Breathing, as discussed above, is both autonomic and voluntary, and it is the only physiological function that is both. For one, we don’t have to think about it for it to happen, it happens automatically all the time. But we can also stop breathing any time we want. We can do this for a good 30 seconds, or with some practice, a few minutes, before the autonomic system interceded and starts trying to force us to breath. We can also easily speed our breathing, even though we may not be nervous, anxious, or exercising, in other words, even if we don’t really need to.

Thus breathing lies at the fascinating intersection of autonomic and voluntary control. This is profound enough to be worth reflecting on for a moment. In dolphins, by contrast, breathing is purely voluntary— to them, breathing is like walking. And in most land mammals, it is the opposite— breathing is purely autonomic. Since they have no voluntary control over their breathing, they will quickly drown if placed underwater.

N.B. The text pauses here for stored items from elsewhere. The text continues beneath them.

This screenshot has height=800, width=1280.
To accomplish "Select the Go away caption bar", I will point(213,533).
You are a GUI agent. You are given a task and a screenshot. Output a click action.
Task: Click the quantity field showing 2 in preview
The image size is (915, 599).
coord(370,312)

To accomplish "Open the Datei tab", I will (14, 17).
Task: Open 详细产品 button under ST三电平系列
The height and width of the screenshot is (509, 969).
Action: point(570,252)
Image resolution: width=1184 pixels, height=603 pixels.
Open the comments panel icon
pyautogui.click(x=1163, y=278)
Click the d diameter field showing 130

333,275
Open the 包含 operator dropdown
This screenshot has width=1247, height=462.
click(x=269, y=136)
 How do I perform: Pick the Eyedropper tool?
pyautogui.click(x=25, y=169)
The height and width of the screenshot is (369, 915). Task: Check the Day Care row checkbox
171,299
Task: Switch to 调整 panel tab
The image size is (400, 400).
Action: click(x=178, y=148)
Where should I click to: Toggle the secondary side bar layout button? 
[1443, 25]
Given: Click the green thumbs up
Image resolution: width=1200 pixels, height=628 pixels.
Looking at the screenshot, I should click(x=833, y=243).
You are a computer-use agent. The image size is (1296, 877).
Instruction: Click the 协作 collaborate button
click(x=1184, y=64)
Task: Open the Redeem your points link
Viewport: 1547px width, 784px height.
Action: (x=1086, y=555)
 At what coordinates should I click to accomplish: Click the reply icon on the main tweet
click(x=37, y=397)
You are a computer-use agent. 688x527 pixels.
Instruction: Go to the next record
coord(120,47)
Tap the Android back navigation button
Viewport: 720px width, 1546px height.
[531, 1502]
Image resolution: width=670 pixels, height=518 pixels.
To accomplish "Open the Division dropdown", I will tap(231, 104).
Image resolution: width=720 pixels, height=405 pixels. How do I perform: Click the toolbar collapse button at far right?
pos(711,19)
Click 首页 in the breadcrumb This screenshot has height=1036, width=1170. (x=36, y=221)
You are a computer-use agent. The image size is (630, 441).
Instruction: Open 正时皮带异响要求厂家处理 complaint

Like our HR, out BR rate tells us a lot about our state of mind. But unlike our HR, because we can so easily control our BR, we can readily and rapidly affect that state of mind in just a few seconds, by taking over our breathing and doing it in a mindfulway. Not only can we affect the rate of breathing, we can play with other factors — duration and depth of the inhale and exhale, for instance, to affect our inner states. So take a deep breath, as we are about to learn about taking a deep breath, literally.